Dietary guidelines for maintaining good hydration levels include limiting high sodium, processed foods, and snacks while consuming water and fluids throughout the day. Drink variety of soups, juices, lemonade, smoothies and fruity shakes.

• Enough Vitamin D and Calcium

Vitamin D is essential for calcium homeostasis and essential for bone mineralization. Vitamin D deficiency is common in sickle cell disease due to dark skin pigmentation, limited sun exposure, increased catabolism and reduced nutrient and energy intake. Increased exposure in sun and Vitamin D fortified milk, natural sources like egg and fishes are some of the ways to consume Vitamin D. Get a calcium-rich diet including low-fat or fat-free milk, soy, yogurt, and cheese, leafy green vegetables and soymilk, orange juice and tofu.

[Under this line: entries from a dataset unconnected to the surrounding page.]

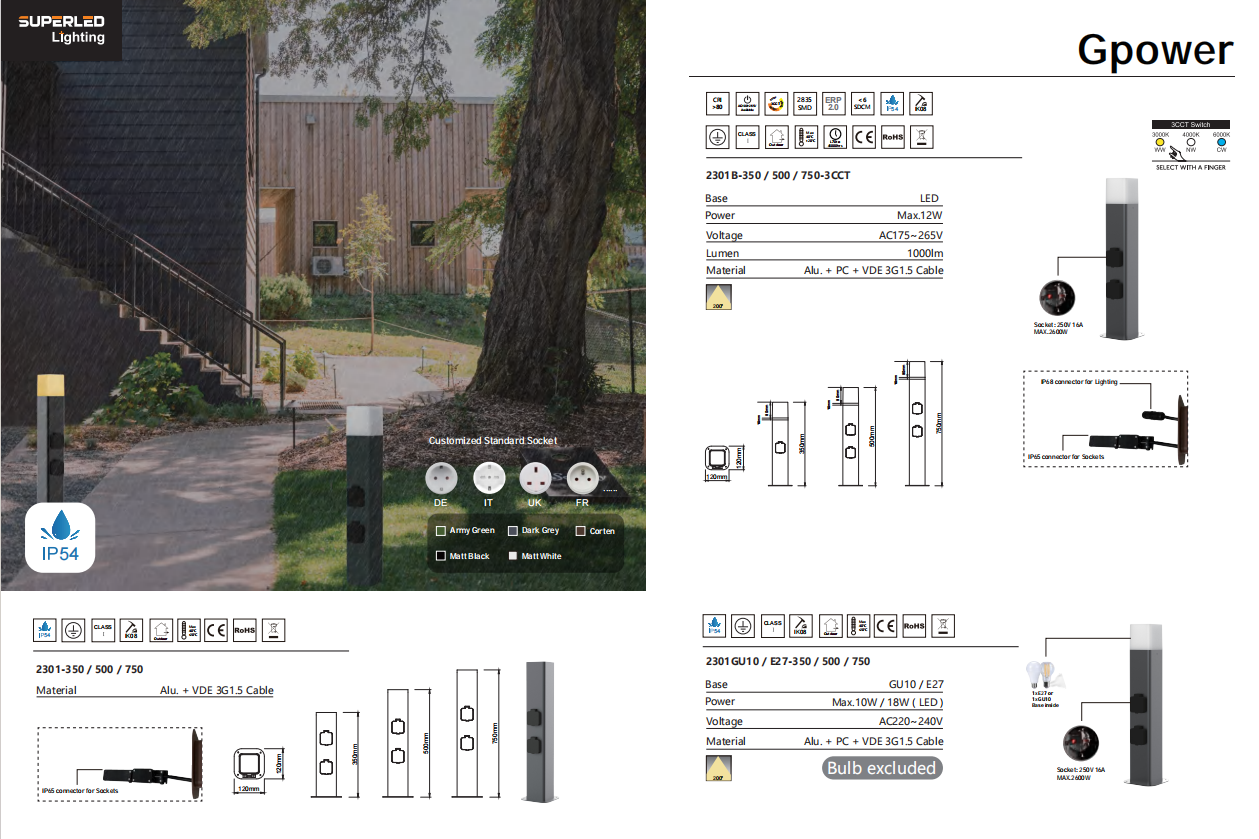Click the 2835 SMD icon

(x=804, y=103)
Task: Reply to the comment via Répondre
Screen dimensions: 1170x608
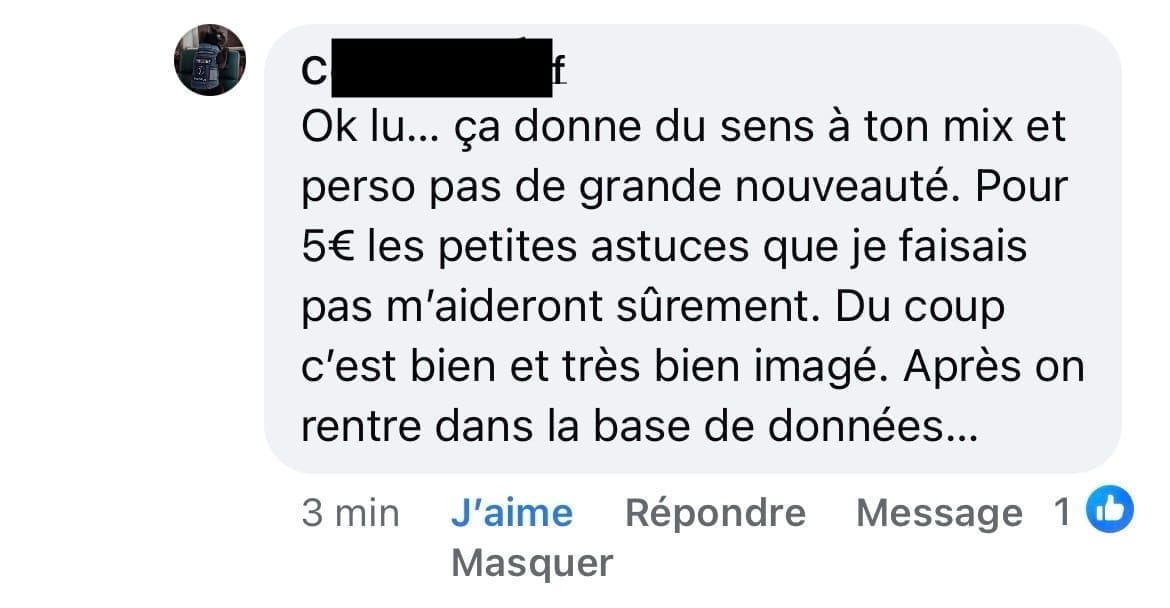Action: pos(715,513)
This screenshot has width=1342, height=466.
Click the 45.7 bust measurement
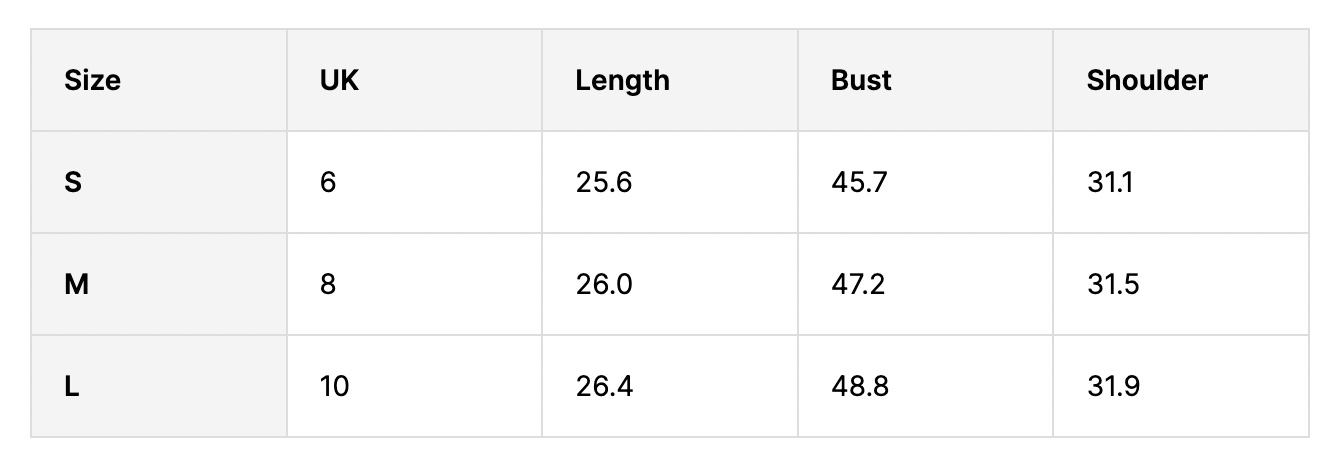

• A good dose of micronutrients.

Levels of vitamin A and carotenoids, vitamin B, vitamin C, vitamin E, magnesium and zinc, are often low in individuals with SCD. These deficiencies cause a significant depreciation in blood-antioxidant status in these patients, and the resulting oxidative stress and may aggravate the pain. Generally, supplementation of zinc, magnesium, vitamins A, C, and E or treatment with a combination of high-dose antioxidants can reduce the percentage of irreversibly sickled cells. Antioxidant present in dark colored fruits and vegetables such as flavonoids which may also reduce the oxidative stress in SCD. Eat from a rainbow of fruits and vegetables paired with a combination of grains, proteins (such as eggs, fish, chicken, lean meat, beans or tofu) and nuts.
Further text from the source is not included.